Because the Debtors insist that there are no other impaired classes of claims under the Plan, in order to comply with section 1129(a)(10) of the Bankruptcy Code and confirm the Plan, the Debtor will need an affirmative vote of either Class 2 or Class 3. See 11 U.S.C. §1129(a)(10). As the Lenders will vote to reject the Plan, the Plan is patently unconfirmable.

If Judge Lynn agrees with the creditors, then the prepackaged plan will not be approved, and with it, the process changes.

Opening Up the Bidding

If, at the end of the day, Judge Lynn rules that the creditors are indeed impaired, the creditors will make an argument that there are better offers out there for the Rangers, namely through Houston businessman Jim Crane. Since it is the duty of the bankruptcy court to try and satisfy as much of the debt as possible, Judge Lynn is likely to hear that the process became “closed” when HSG entered into an exclusive agreement for the sale of the club assets to the Greenberg/Ryan group through what is called an Asset Purchase Agreement (APA).

Lawyers for the creditors will show examples of emails between correspondence between Glenn West, legal counsel to HSG, and a lawyer for J. P. Morgan, the creditors’ representative. In one correspondence West writes, “Crane now has a clearly superior economic deal — and may always have had based on Greenberg’s current position.”

At issue will be whether the timeframe of the emails makes them relevant. The majority of correspondence regarding a more lucrative bid by Crane comes before the January 23 Asset Purchase Agreement was reached. From that point, HSG continued to leverage the Greenberg/Ryan group into increasing their offer.

On Friday, TRBP filed a Brief saying:

“TRBP entered into the APA with the best bidder for the Texas Rangers franchise, that is, the bidder that offered the best combination of price and least execution risk.

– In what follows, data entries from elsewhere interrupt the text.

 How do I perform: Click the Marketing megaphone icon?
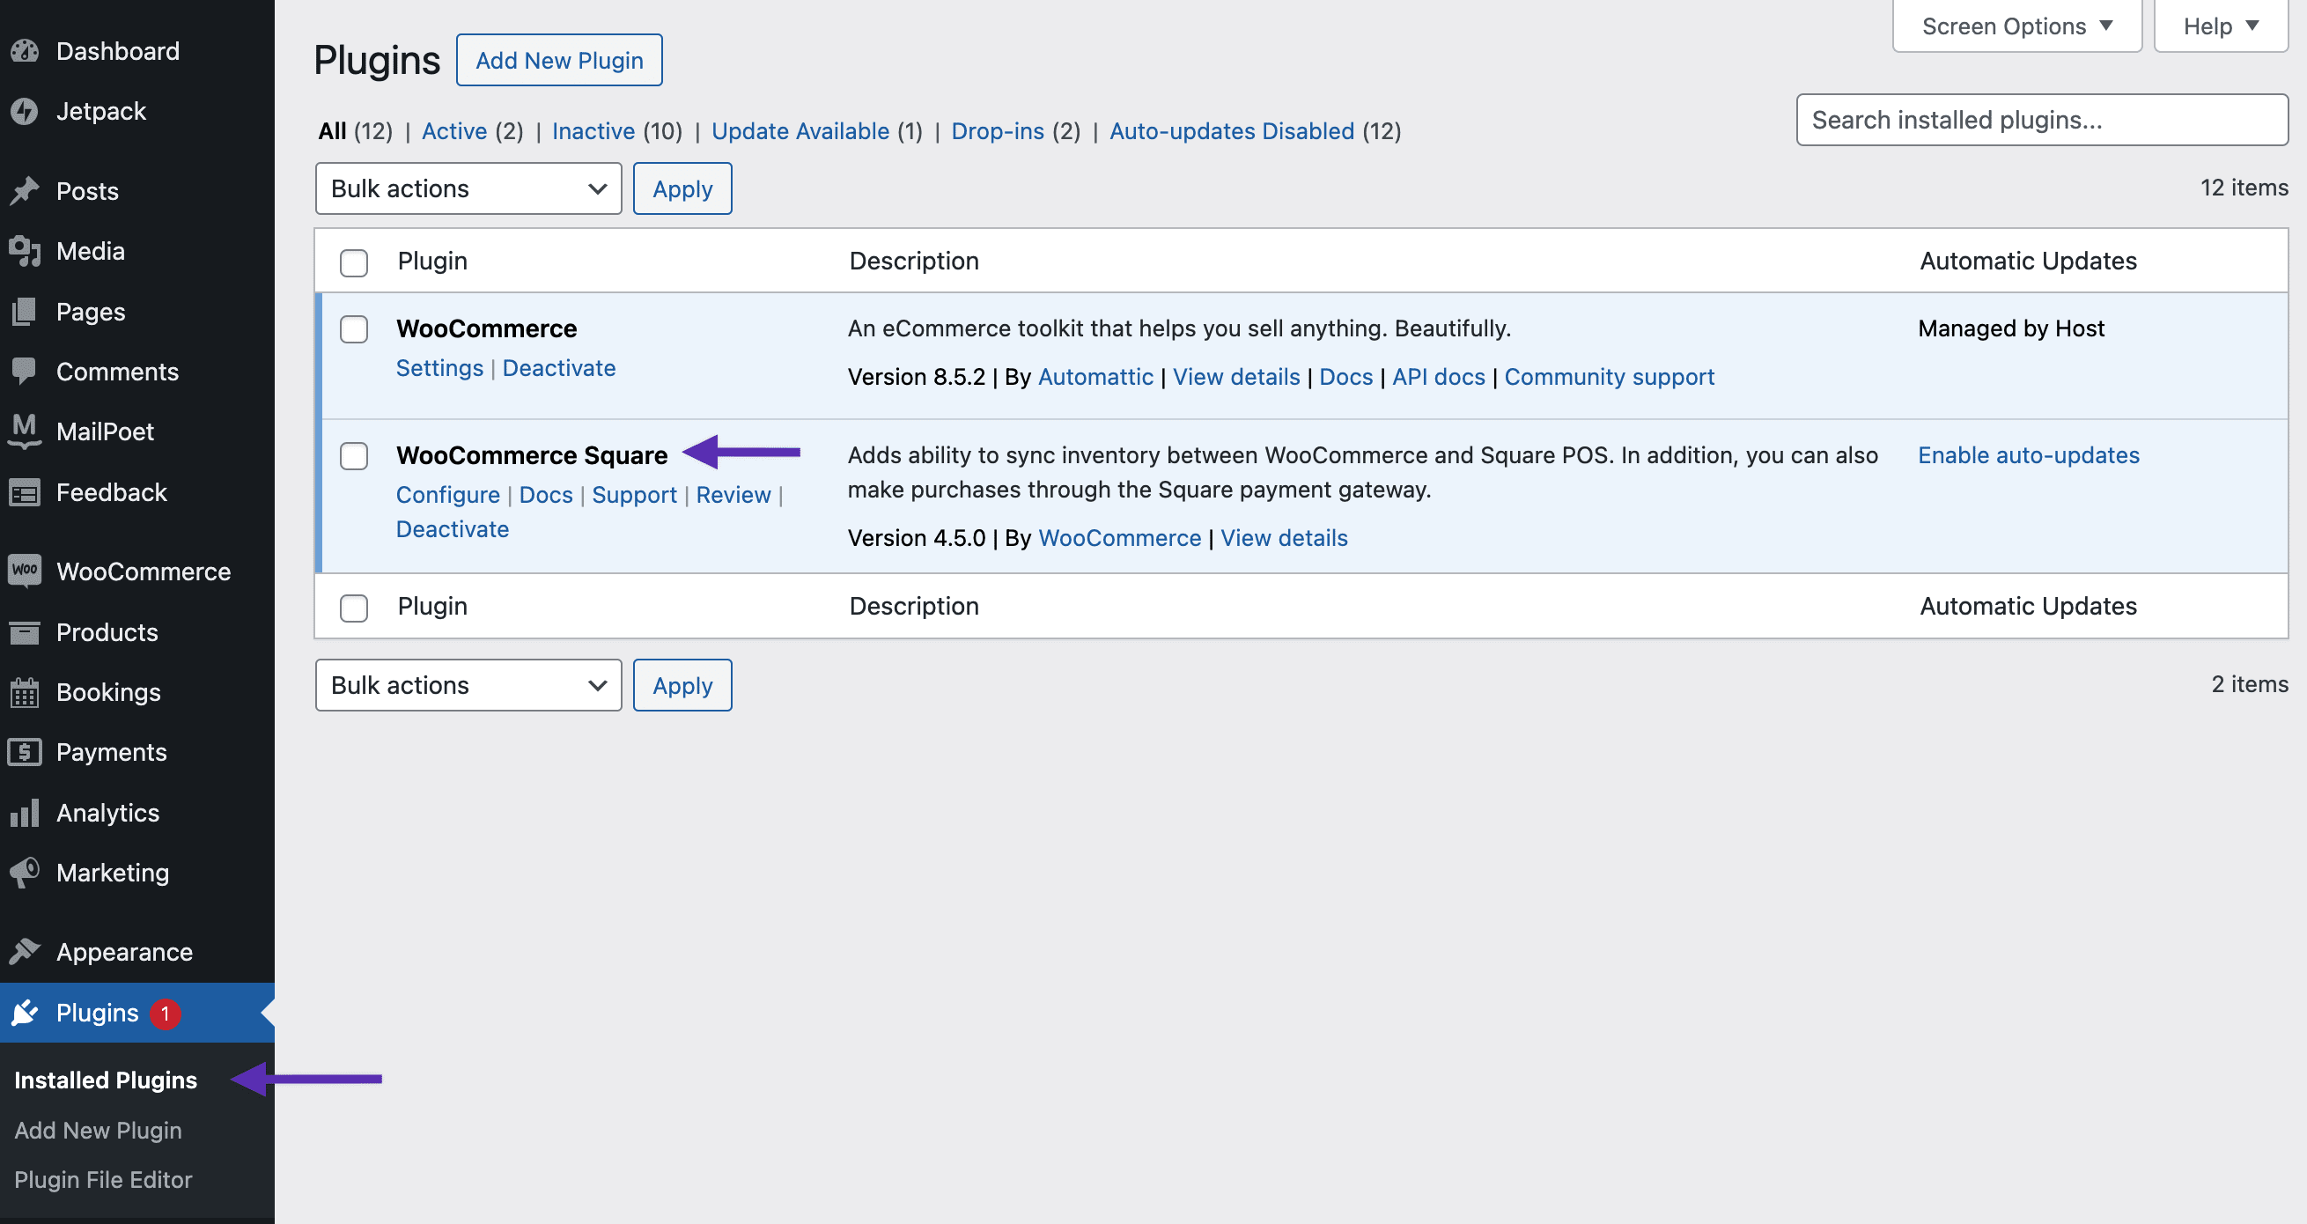(x=25, y=872)
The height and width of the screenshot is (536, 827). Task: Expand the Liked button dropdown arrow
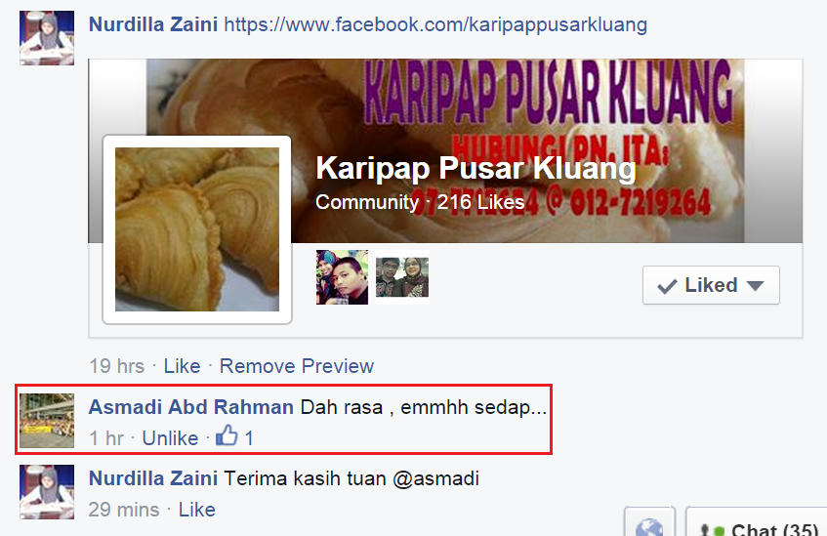756,286
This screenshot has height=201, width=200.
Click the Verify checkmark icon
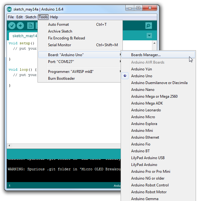(x=12, y=26)
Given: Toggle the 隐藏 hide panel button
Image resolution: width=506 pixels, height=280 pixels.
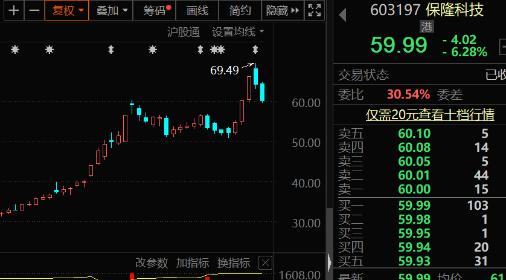Looking at the screenshot, I should (282, 10).

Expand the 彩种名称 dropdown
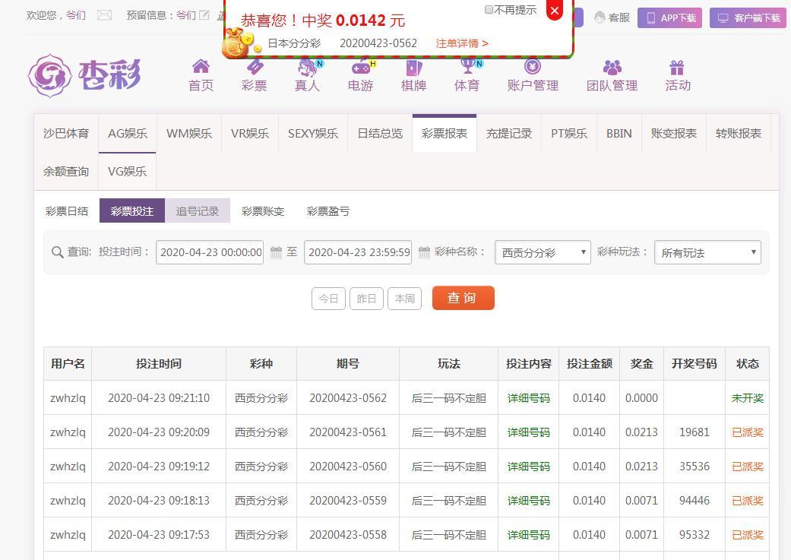point(543,252)
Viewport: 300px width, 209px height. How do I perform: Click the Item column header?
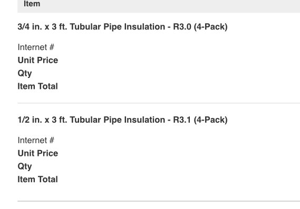pyautogui.click(x=32, y=4)
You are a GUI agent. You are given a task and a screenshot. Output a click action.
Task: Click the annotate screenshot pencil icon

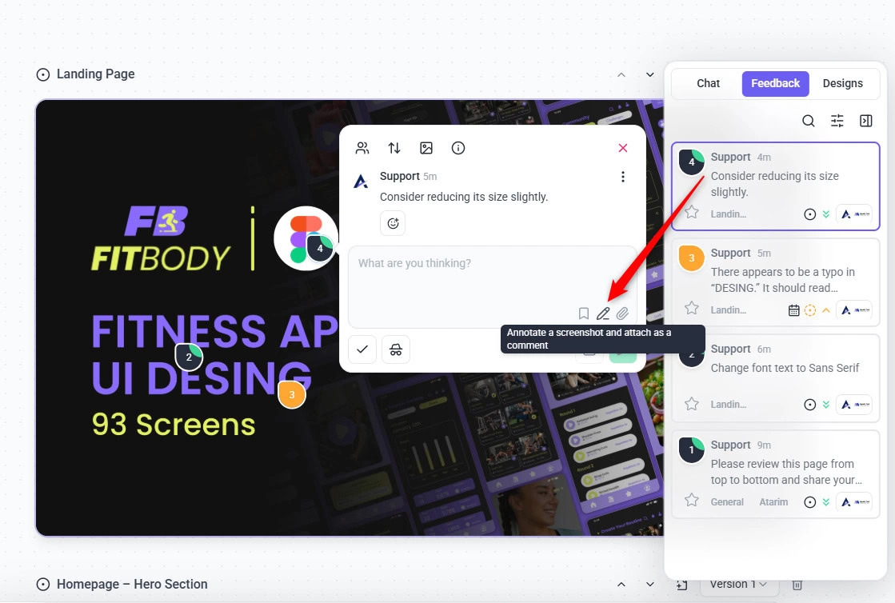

Although the Lenders may speculate that there is a bidder that will pay marginally more for the Texas Rangers franchise, such a bidder faces significant execution risk, including (1) negotiating an acceptable asset purchase agreement; (2) reaching agreement with any non-debtor that will contribute assets as part of the asset purchase agreement; (3) a potential uphill battle to obtain MLB consent (or litigation with MLB regarding its consent rights); and (4) potentially greater financing uncertainty than the Purchaser.”

Judge Lynn will need to weigh whether opening up the bidding truly extracts the most for the creditors with the least risk.

The 800lbs Gorilla in the Room: Consent Rights

Looming over the entire case is whether sports leagues have the right to select bids for franchises that may offer less money to creditors in cases where they have fallen into bankruptcy. The final hurdle in nearly every instance by sports leagues is majority vote that approves ownership transfer.

In the case of the Rangers, 75 percent of the league’s 30 owners must approve the transfer, and in regards to the Texas Rangers, they have solidly backed the Greenberg/Ryan group over Jim Crane due to the makeup of the Greenberg/Ryan group, as well as the fact that Crane backed out of the sale of the Houston Astros several years ago at the 11th hour.

In a worst case scenario, Judge Lynn could open up the bidding process, and through a court controlled sale, find Crane to have a better offer to satisfy the creditors. Major League Baseball will see matters differently, and reject the sale based upon wishing to have, what they see as better stewards of the Rangers, as well as owners that will better represent league interests on other matters that effect the whole of the league.

If MLB rejects the sale based on consent rights, the Rangers sale will become a landmark case that will move forward in the courts challenging league rights as to who they wish to have as part of their ownership ranks.

There have been two precedent setting sales that bolster MLB’s position.

In 2002, MLB sold the Boston Red Sox to a group headed by then Florida Marlins owner John Henry for $700 million and approved by the Jean R. Yawkey Trust. In that sale, both Miles Prentice and Charles Dolan offered up higher bids ($755 million by Prentice and $750 million by Dolan). Controversy ensued as to whether the sale garnered the most for the Trust, and whether the Henry group received favorable consideration to allow Jeffery Loria to sell the Montreal Expos to MLB, and then purchase the Marlins from Henry.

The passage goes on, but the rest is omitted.